→ WHAT TO PRODUCE
Print the data verbatim, starting with the line that contains "Click the 本地磁盘" and ending with the line that contains "I will point(39,456).", both lines included.

→ DATA RECORDS
■ ■ ■ ■ ■

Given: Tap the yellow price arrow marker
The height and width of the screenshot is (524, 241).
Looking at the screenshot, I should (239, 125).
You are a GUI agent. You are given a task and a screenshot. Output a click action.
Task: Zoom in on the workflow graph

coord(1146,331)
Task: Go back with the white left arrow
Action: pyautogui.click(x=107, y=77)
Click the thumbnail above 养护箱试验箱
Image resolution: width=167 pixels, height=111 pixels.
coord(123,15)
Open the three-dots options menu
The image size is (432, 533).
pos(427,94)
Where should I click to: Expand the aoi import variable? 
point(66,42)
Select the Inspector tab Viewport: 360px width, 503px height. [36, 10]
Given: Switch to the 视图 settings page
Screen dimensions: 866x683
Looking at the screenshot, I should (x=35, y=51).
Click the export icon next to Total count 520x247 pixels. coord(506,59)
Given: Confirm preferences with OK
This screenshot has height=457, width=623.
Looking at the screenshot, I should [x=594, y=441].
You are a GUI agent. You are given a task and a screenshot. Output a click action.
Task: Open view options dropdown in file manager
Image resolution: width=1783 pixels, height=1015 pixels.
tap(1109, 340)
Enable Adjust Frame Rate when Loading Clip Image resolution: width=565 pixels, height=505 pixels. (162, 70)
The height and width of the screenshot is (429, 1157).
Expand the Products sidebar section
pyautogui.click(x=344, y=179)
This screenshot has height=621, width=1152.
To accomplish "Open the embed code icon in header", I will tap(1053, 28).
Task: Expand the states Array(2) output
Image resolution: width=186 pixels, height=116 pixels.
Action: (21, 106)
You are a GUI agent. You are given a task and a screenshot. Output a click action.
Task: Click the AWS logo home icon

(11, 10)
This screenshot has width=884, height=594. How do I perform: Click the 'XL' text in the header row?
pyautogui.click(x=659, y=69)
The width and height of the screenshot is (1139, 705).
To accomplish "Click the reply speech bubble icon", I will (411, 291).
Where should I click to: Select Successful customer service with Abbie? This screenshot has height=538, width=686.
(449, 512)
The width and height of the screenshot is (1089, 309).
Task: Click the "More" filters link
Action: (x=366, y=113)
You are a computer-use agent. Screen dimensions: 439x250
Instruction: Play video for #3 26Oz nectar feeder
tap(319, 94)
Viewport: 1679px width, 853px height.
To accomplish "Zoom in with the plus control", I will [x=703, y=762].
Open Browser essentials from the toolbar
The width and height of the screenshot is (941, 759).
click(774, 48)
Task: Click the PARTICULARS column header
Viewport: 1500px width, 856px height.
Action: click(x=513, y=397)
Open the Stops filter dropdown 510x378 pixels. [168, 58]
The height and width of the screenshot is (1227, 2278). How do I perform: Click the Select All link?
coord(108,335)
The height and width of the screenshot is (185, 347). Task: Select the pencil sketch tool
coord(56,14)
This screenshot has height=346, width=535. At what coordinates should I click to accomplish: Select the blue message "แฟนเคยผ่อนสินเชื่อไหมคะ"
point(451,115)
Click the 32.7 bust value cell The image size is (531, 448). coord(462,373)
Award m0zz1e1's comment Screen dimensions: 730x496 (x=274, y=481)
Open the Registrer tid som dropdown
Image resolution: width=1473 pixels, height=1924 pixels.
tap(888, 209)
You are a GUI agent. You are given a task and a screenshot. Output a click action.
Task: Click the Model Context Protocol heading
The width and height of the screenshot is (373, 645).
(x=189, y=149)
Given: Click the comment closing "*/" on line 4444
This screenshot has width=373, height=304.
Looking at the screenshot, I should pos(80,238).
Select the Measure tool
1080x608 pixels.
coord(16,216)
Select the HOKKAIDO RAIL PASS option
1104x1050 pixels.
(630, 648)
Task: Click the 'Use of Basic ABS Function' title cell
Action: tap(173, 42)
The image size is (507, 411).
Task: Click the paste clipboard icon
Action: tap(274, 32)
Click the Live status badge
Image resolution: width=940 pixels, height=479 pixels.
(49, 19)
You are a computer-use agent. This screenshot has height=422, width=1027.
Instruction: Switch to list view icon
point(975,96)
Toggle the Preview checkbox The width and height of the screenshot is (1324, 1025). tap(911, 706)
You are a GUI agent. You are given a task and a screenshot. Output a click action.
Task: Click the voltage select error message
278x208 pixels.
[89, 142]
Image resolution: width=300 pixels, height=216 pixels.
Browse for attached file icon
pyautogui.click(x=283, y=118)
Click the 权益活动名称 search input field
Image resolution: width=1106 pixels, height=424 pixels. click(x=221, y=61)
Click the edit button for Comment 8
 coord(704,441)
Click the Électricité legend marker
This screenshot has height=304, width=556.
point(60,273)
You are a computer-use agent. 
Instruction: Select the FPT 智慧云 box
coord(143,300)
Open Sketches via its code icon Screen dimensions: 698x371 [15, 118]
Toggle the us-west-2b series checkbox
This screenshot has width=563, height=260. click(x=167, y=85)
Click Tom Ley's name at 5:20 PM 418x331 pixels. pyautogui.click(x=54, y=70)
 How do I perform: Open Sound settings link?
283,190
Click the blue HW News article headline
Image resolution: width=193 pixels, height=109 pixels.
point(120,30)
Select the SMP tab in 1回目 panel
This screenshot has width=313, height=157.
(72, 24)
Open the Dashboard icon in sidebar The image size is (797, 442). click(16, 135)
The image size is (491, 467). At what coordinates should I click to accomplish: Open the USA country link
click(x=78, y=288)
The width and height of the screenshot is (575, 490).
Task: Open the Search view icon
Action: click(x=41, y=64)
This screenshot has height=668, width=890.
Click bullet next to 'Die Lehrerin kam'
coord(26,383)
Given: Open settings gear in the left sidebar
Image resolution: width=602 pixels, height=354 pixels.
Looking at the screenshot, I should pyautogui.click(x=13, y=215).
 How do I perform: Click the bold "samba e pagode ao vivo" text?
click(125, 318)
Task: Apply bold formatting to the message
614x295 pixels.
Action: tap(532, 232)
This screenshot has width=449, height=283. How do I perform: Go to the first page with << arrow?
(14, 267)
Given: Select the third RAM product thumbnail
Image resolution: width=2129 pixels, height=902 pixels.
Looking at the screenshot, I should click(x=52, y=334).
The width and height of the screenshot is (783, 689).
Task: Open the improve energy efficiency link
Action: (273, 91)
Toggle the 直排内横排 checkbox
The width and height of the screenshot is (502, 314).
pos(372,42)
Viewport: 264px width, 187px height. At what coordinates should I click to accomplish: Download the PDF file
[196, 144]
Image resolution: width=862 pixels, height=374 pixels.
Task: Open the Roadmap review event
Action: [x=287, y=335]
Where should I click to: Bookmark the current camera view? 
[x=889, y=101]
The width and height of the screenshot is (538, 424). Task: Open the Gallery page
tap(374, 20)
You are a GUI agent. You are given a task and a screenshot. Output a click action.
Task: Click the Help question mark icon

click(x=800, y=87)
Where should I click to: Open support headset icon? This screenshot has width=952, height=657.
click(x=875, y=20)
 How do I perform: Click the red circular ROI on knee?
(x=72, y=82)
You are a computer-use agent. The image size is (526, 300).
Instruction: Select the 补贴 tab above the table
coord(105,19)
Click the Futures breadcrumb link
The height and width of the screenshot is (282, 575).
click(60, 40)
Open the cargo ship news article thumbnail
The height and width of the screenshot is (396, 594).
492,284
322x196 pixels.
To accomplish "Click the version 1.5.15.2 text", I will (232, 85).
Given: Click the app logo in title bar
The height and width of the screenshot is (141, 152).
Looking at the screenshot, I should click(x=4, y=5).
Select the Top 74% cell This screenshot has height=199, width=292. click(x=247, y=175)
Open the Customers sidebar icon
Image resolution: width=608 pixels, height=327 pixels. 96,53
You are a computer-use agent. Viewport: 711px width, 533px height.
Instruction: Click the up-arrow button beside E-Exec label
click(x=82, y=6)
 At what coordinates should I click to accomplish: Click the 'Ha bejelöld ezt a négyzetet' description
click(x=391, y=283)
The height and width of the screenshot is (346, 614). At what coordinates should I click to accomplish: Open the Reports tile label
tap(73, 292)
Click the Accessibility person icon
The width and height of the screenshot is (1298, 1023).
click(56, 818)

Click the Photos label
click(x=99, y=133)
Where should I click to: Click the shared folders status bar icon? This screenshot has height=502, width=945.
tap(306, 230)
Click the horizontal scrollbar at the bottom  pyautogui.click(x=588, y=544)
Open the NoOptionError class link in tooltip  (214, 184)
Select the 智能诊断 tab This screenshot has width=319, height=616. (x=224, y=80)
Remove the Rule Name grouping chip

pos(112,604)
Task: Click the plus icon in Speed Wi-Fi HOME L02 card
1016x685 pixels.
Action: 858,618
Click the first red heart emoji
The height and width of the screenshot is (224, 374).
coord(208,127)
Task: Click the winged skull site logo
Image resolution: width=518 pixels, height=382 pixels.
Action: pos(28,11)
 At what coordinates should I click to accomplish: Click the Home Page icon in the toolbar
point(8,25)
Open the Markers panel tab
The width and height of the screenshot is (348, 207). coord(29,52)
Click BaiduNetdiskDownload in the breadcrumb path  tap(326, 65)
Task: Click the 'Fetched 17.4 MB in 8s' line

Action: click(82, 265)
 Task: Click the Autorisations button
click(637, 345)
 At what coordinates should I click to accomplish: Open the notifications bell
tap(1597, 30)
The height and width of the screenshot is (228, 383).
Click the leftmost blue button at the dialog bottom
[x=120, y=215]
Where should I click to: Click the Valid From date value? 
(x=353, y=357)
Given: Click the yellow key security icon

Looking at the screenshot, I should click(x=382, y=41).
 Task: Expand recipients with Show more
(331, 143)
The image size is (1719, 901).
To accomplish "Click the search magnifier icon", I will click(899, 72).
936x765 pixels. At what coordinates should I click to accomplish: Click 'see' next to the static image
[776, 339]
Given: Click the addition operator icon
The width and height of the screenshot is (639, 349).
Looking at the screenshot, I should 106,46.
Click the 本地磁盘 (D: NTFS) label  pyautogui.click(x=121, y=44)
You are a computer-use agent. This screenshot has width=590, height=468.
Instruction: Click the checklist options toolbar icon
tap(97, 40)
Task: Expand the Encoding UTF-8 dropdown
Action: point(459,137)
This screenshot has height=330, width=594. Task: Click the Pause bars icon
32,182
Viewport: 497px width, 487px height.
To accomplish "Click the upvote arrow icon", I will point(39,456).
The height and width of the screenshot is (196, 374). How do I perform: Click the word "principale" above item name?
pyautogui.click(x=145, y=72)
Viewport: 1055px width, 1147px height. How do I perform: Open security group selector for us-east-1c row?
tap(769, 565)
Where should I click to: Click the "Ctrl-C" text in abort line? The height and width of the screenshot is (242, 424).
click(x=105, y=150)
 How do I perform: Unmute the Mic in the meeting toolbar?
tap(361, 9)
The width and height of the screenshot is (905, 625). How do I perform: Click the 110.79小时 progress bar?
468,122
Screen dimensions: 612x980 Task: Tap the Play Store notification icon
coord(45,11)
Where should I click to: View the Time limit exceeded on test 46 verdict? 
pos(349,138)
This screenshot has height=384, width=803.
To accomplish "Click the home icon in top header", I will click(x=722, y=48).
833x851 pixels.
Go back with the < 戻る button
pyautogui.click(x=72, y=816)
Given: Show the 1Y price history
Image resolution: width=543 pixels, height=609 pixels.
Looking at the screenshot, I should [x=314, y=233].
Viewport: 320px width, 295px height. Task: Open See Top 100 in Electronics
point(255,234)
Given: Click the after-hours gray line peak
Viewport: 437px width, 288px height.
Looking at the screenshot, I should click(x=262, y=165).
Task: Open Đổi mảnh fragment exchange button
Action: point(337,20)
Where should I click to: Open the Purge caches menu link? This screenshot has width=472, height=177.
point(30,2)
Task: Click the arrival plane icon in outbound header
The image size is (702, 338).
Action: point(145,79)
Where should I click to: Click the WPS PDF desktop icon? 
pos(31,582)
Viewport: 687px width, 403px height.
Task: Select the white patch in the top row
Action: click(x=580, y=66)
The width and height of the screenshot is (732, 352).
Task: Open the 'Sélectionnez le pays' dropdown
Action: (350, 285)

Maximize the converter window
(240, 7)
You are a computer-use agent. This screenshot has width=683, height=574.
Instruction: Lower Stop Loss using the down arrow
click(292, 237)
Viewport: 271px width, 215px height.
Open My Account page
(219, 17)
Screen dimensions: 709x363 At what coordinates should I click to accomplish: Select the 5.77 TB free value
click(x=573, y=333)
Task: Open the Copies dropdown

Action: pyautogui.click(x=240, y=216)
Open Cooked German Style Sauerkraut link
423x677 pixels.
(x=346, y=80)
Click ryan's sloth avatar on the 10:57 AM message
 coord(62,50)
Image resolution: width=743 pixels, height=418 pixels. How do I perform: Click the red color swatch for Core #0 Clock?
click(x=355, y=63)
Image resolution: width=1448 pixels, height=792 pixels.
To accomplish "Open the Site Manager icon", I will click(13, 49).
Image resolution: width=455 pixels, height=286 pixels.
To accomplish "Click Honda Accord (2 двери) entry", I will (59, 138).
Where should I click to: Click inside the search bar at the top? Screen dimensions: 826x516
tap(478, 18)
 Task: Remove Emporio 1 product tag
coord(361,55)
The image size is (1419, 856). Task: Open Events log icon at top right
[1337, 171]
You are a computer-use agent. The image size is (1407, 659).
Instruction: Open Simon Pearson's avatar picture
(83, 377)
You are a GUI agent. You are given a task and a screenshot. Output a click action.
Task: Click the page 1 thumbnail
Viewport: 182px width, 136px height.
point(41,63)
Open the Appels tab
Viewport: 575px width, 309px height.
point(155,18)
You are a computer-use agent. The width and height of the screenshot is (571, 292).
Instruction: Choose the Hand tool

■ ■ ■ ■ ■

→ FINAL ANSWER
Click the 本地磁盘 (D: NTFS) label  pyautogui.click(x=121, y=44)
You are a computer-use agent. This screenshot has width=590, height=468.
Instruction: Click the checklist options toolbar icon
tap(97, 40)
Task: Expand the Encoding UTF-8 dropdown
Action: point(459,137)
This screenshot has height=330, width=594. Task: Click the Pause bars icon
32,182
Viewport: 497px width, 487px height.
To accomplish "Click the upvote arrow icon", I will point(39,456).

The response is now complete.